The Stimulus module provides a unified interface for generating time-varying Poisson spike trains for BMTK networks. Create node assemblies (subsets of your network) using multiple strategies, then generate realistic stimulus patterns with precise temporal control.

Features

Assembly Creation: Group nodes using three methods:
Random: Randomly distribute nodes across assemblies
Grid: Group nodes by spatial location (x, y coordinates)
Property-based: Group nodes by any attribute (e.g., cell type, pulse_group_id)
Firing Rate Patterns: Six configurable temporal patterns for stimulus delivery:
'long': Contiguous bursts, one assembly active per cycle
'short': Sequential bursts delivered to each assembly within each cycle
'ramp': Linear firing rate increase/decrease with customizable slopes
'join': Gradual recruitment of neurons with substep control
'fade': Smooth fade transitions between paired assemblies
'loop': Cycling patterns with configurable on-times per cycle
Background Activity: Generate baseline and shell (population-specific) activity with optional lognormal/normal distributions
SONATA Format: All outputs are BMTK-compatible SONATA HDF5 files ready for simulation

Getting Started

Initialize the StimulusBuilder

from bmtool.stimulus.core import StimulusBuilder

# Load from BMTK config file
sb = StimulusBuilder(config='path/to/config.json', net_seed=123, psg_seed=1)

The StimulusBuilder loads your network configuration and is ready to create assemblies and generate stimuli.

Create Node Assemblies

Define groups of nodes using one of three methods:

Random Assembly:

sb.create_assemblies(
    name='random_groups',
    network_name='my_network',
    method='random',
    n_assemblies=5,
    prob_in_assembly=1.0
)

Property-Based Assembly (group by a node attribute):

sb.create_assemblies(
    name='cell_type_groups',
    network_name='my_network',
    method='property',
    property_name='pulse_group_id'  # Group by this node attribute
)

Grid Assembly (group by spatial location):

import numpy as np

# Define a 2x2 grid
grid_id = np.array([[0, 1], [2, 3]])
grid_size = [[0.0, 500.0], [0.0, 500.0]]  # [[x_min, x_max], [y_min, y_max]]

sb.create_assemblies(
    name='spatial_groups',
    network_name='my_network',
    method='grid',
    grid_id=grid_id,
    grid_size=grid_size
)

Generate Stimulus

Use generate_stimulus() to create time-varying firing patterns for your assemblies.

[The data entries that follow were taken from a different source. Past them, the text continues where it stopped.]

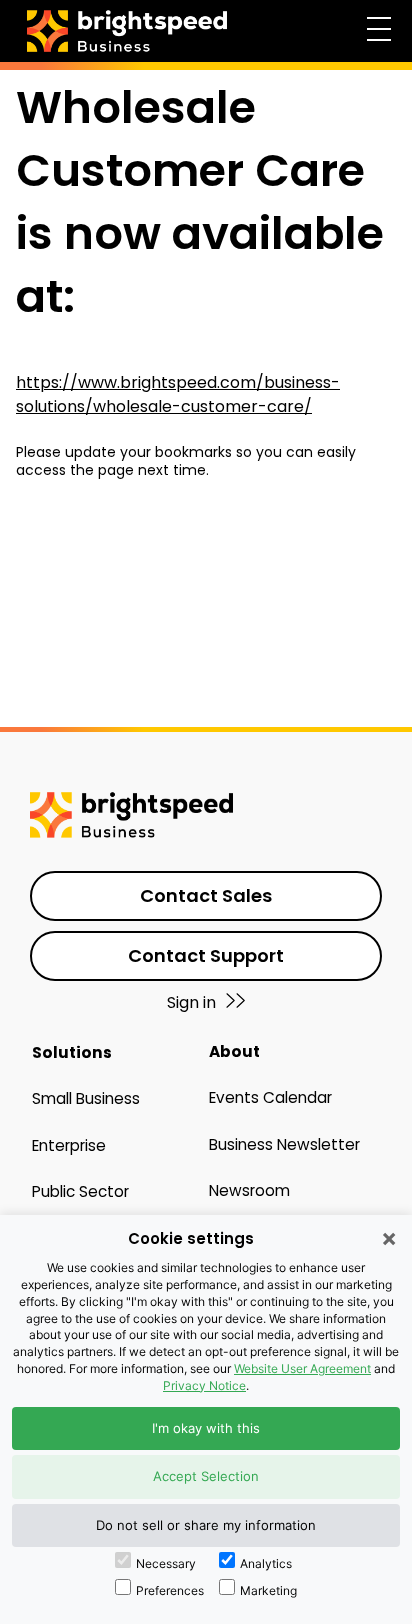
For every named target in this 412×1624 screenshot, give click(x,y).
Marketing (268, 1590)
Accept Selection (206, 1476)
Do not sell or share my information (206, 1525)
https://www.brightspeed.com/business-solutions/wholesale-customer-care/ (178, 394)
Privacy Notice (204, 1385)
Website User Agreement (302, 1368)
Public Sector (80, 1191)
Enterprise (69, 1145)
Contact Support (206, 955)
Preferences (170, 1590)
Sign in (191, 1002)
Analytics (266, 1563)
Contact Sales (206, 895)
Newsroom (249, 1190)
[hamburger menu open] (379, 27)
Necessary (166, 1563)
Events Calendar (270, 1097)
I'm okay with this (206, 1428)
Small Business (86, 1098)
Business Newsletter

First create assemblies with create_assemblies(), then generate stimulus patterns:

# Create assembly first
sb.create_assemblies(
    name='stim_groups',
    network_name='my_network',
    method='property',
    property_name='pulse_group_id'
)

# Then generate stimulus
sb.generate_stimulus(
    output_path='stimulus.h5',
    pattern_type='long',
    assembly_name='stim_groups',    # Use pre-created assembly
    population='stimulus',
    firing_rate=(0.0, 50.0, 0.0),
    t_start=1.0,
    t_stop=15.0,
    on_time=1.0,
    off_time=0.5
)

Firing Patterns

Each pattern controls how firing rates vary over time across your assemblies. All patterns use a firing rate tuple: (off_rate, burst_rate, silent_rate).

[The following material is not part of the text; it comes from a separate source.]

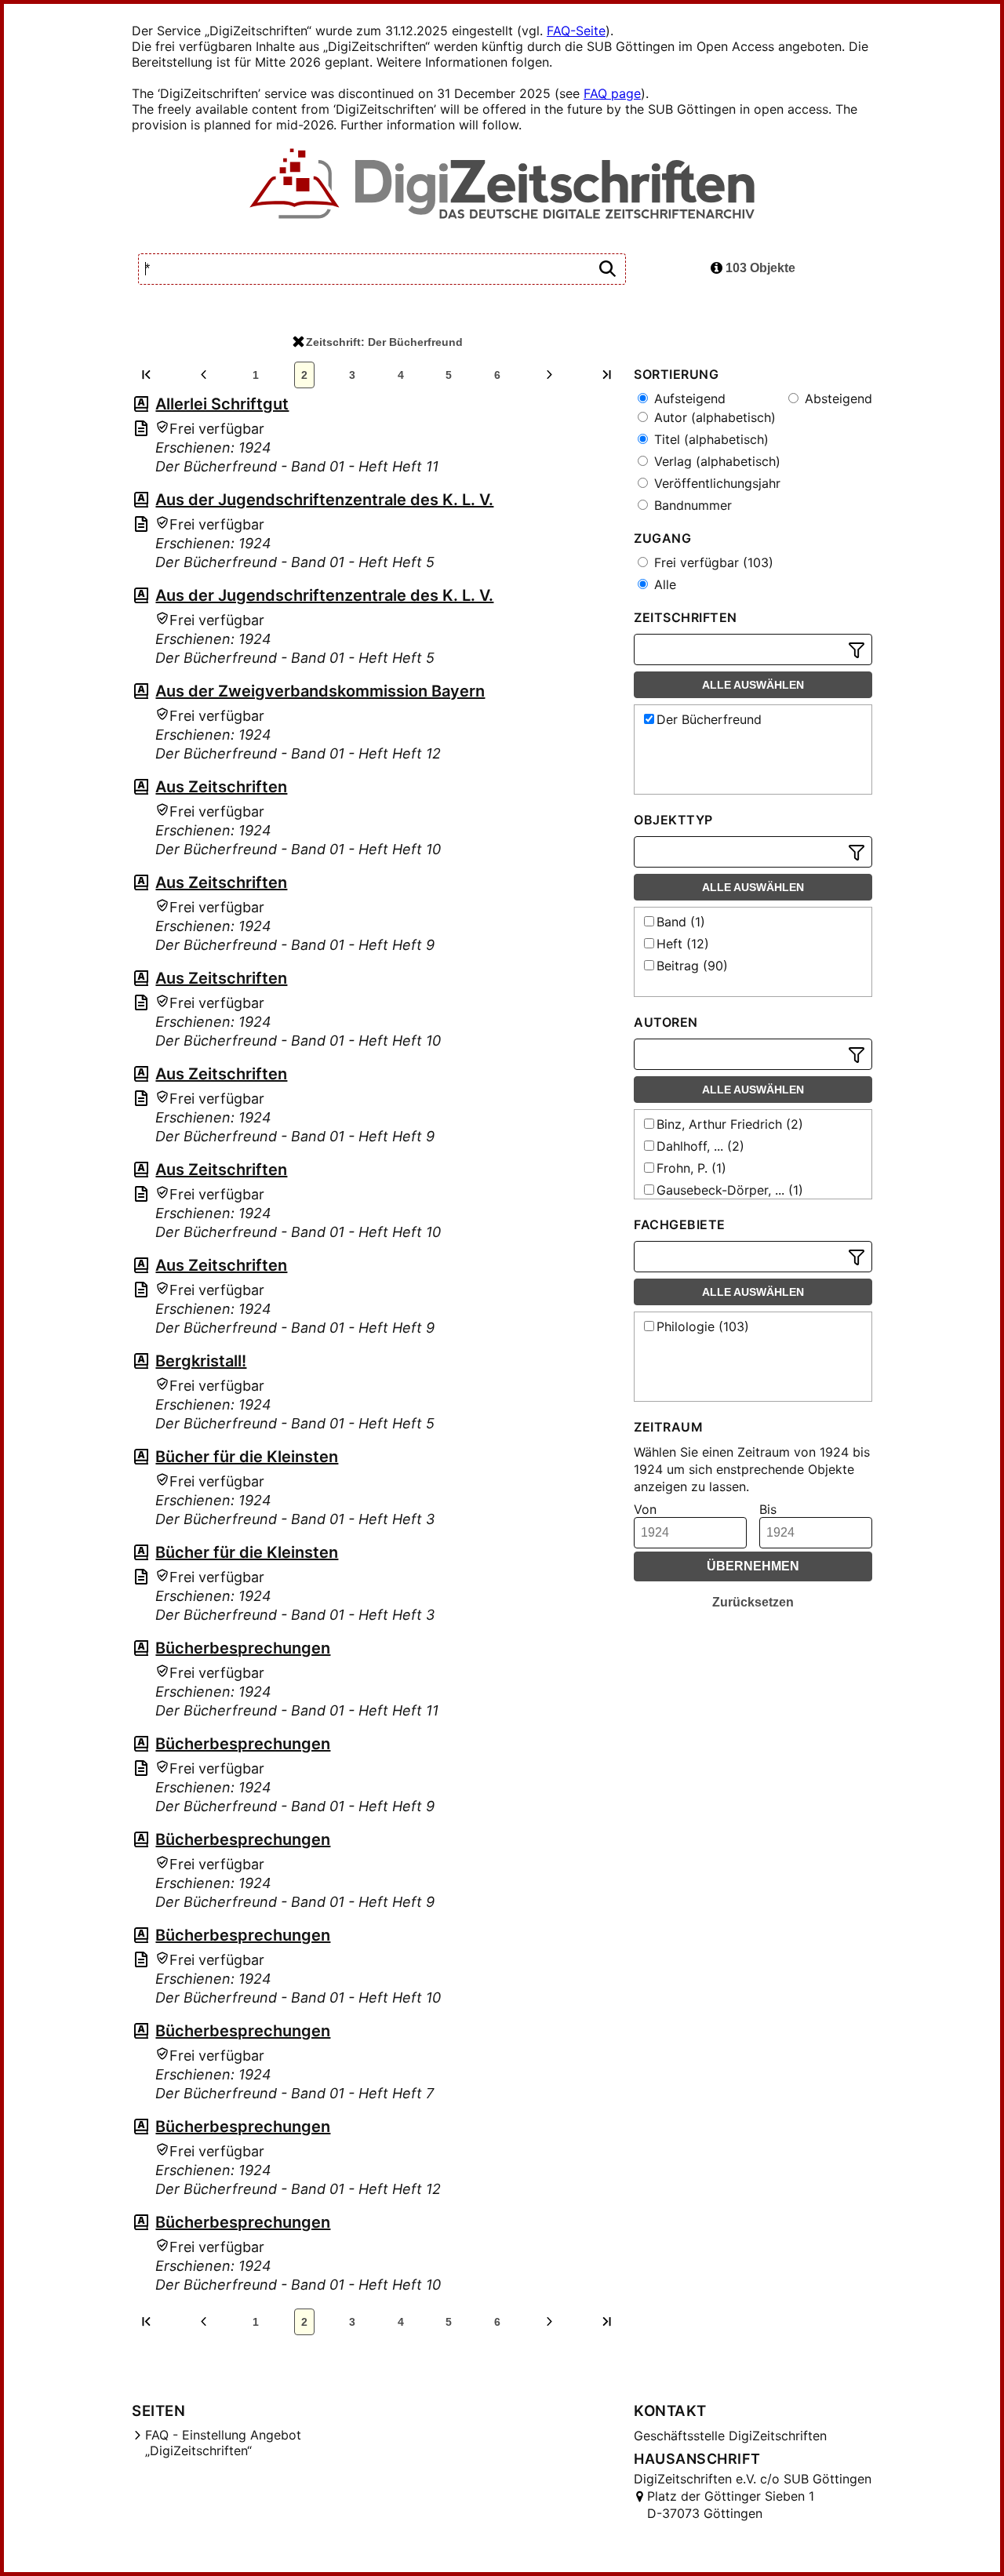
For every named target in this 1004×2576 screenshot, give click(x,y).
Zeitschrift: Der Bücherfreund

`'long'` - Contiguous Bursts

One assembly burst during each cycle. Assemblies take turns with sequential bursts lasting the full on-time period.

Use case: Testing effects of sustained input to single populations or stimulus units.

sb.generate_stimulus(
    output_path='long.h5',
    pattern_type='long',
    assembly_name='thalamus_groups',
    population='thalamus',
    firing_rate=(0.0, 50.0, 0.0),
    t_start=1.0,
    t_stop=15.0,
    on_time=1.0,
    off_time=0.5
)

`'short'` - Sequential Bursts

Multiple brief bursts delivered sequentially to each assembly within a single cycle.

Use case: Testing rapid sequential stimulation or exploring temporal patterns.

sb.generate_stimulus(
    output_path='short.h5',
    pattern_type='short',
    assembly_name='stimulus_groups',
    population='stimulus',
    firing_rate=(0.0, 50.0, 0.0),
    t_start=0.0,
    t_stop=10.0,
    on_time=1.0,
    off_time=0.5,
    n_rounds=2  # Each assembly gets 2 bursts per cycle
)

`'ramp'` - Linear Rate Transitions

Firing rate increases or decreases linearly over a specified duration.

Use case: Testing response to gradually increasing/decreasing stimulus intensity.

sb.generate_stimulus(
    output_path='ramp.h5',
    pattern_type='ramp',
    assembly_name='stim_groups',
    population='stimulus',
    firing_rate=(0.0, 50.0, 0.0),
    t_start=1.0,
    t_stop=15.0,
    ramp_up=2.0,      # Duration of ramp increase (seconds)
    ramp_down=2.0,    # Duration of ramp decrease (seconds)
    hold_time=5.0     # Duration at peak rate (seconds)
)

`'join'` - Gradual Recruitment

Neurons gradually join or leave the active pool over multiple substeps.

Use case: Testing population coding and recruitment dynamics.

sb.generate_stimulus(
    output_path='join.h5',
    pattern_type='join',
    assembly_name='stim_groups',
    population='stimulus',
    firing_rate=(0.0, 50.0, 0.0),
    t_start=1.0,
    t_stop=15.0,
    n_steps=5,        # Number of substeps for gradual recruitment
    on_time=3.0,
    off_time=0.5
)

`'fade'` - Smooth Transitions

Smooth fade from one assembly firing pattern to another, allowing overlap.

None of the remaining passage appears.